Kuzey Kore’nin yapay zeka tasarımına girişi, uluslararası alandaki izole durumu ile çelişiyor. Ancak yapılan açıklamalar, bu devleti besleyen bir tür bilişim devrimini işaret ediyor. Ülkenin lideri Kim Jong-un'un, yapay zekanın ulusun savunma kapasitesini artırabileceği, aynı zamanda ekonomik büyümeye büyük katkılarda bulunabileceğine inandığı bildiriliyor. Kuzey Kore; tarım, sanayi ve sağlık gibi alanlarda yapay zeka uygulamalarını benimseyerek kendi ayakları üzerinde durmayı hedefliyor. Yerli yapay zeka geliştirmenin, Kuzey Kore'yi gelişim selinde bir sıçrama tahtası haline getirebileceği düşünülüyor. Özellikle, bilgisayar bilimi ve yazılım alanındaki yeniliklerin yalnızca askeri alanda değil, aynı zamanda vatandaşı güçlendirme bağlamında da etkili olacağı öngörülüyor. Yapay zeka, ülke için öz kaynakları etkin bir şekilde kullanma ve uluslararası standartlarla rekabet etme şansı tanıyabilir.

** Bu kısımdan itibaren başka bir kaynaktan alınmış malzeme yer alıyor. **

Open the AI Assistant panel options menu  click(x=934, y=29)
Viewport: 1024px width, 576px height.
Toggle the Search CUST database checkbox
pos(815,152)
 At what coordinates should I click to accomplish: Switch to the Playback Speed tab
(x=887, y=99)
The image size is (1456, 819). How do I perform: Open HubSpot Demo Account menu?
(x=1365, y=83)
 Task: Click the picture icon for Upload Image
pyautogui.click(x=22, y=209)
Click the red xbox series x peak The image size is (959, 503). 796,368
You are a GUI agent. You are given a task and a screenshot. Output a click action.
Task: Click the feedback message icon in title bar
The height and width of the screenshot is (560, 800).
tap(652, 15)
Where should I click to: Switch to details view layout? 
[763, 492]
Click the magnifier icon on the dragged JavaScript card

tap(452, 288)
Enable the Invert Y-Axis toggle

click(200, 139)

Anlaşılan o ki, Kuzey Kore teknoloji jalidata yetersizlikleri ve embargoları aşmak için zor bir yolculuğa çıkacak. Ancak geçmiş deneyimler, ülkenin çeşitli zorluklara karşı dirençli olduğunu gösteriyor. Kuzey Kore’nin, kendi teknoloji ürünlerini üreterek ve geliştirdiği yapay zeka yazılımı ile iç pazarını çeşitlendirmesi, uluslararası sektördeki bağımsızlığını artırması bekleniyor. Yapay zeka asistanı, sosyal medya ve dijital iletişimin yükselişiyle, bireylerin gününü kolaylaştıracak, bilgiye erişimi hızlandıracak ve eğitimde yeni yöntemler geliştirebilecek. Cihazların daha akıllı ve hayattan daha fazla fayda sağlayacak şekilde kişiselleştirilmesine olanak tanıyacak bu asistan, vatandaşların yaşam kalitesini artırmanın yanı sıra yönetimle vatandaşlar arasındaki etkileşimi de geliştirebilir. Kuzey Kore'nin yapay zeka alanındaki mücadeleleri, gelişim konusundaki samimiyeti kadar pek çok fırsatı da beraberinde getiriyor. Ülkenin gelişmiş teknoloji ile donatılması ve kendi yapay zeka asistanının oluşturulması, uzun vadede devletin iç dinamiklerinde ciddi dönüşümlere yol açabilir. Sonuç olarak, Kuzey Kore'nin kendi ChatGPT'sini oluşturma çabası, yalnızca iç pazar ve teknoloji gelişimi ile sınırlı kalmayıp, uluslararası ilişkilerde de yeni bir dönemi başlatabilir. Technoloji ve medya aracılığıyla gerçekleştirilen bu yenilikler, bize Kuzey Kore'nin gizemli dünyasında bir dönüm noktasını temsil ediyor. Bir taraftan globalleşen bir dünya içerisinde kendini var etme çabası, diğer taraftan ise iç dinamiklerin yenilenmesi sürecinde atılan bu adım, uluslararası toplumu yapay zeka ve teknoloji yarışında bir kez daha düşünmeye sevk edebilir.